• Work item: Would you repeat every entry below word for word but drop the images?

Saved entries
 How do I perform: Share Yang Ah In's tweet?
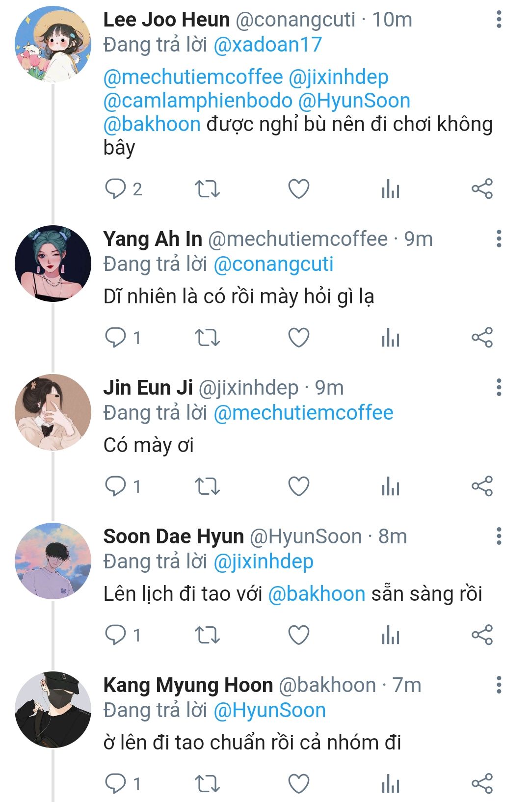pyautogui.click(x=482, y=338)
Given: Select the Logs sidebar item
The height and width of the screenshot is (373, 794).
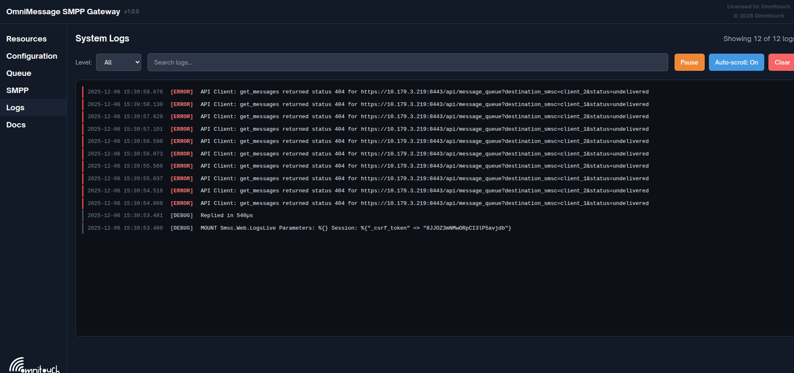Looking at the screenshot, I should click(16, 108).
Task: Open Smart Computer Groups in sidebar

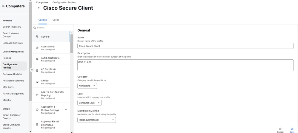Action: coord(12,116)
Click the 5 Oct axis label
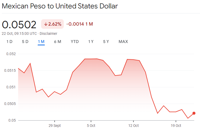Image resolution: width=200 pixels, height=134 pixels. point(91,126)
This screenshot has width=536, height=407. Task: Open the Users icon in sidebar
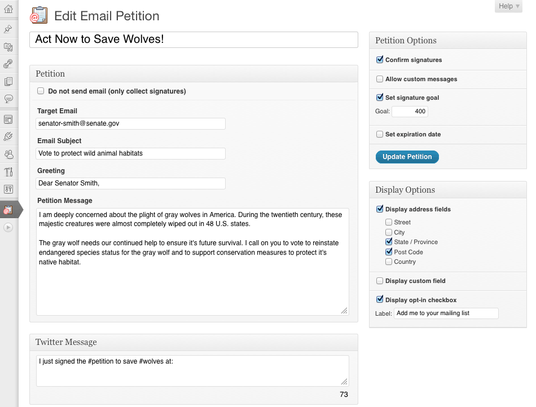pos(8,153)
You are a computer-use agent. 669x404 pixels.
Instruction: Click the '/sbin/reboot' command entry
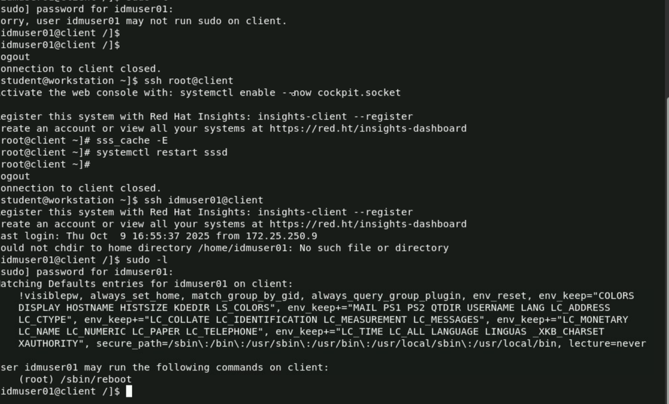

• Solution for this exercise:
 How do I perform: Share Yang Ah In's tweet?
pyautogui.click(x=482, y=338)
Given: Select the Logs sidebar item
The height and width of the screenshot is (373, 794).
Looking at the screenshot, I should click(16, 108).
Task: Open Smart Computer Groups in sidebar

Action: coord(12,116)
Click the 5 Oct axis label
Image resolution: width=200 pixels, height=134 pixels. point(91,126)
This screenshot has width=536, height=407. Task: Open the Users icon in sidebar
pos(8,153)
You are a computer-use agent. 669x404 pixels.
Instruction: Click the '/sbin/reboot' command entry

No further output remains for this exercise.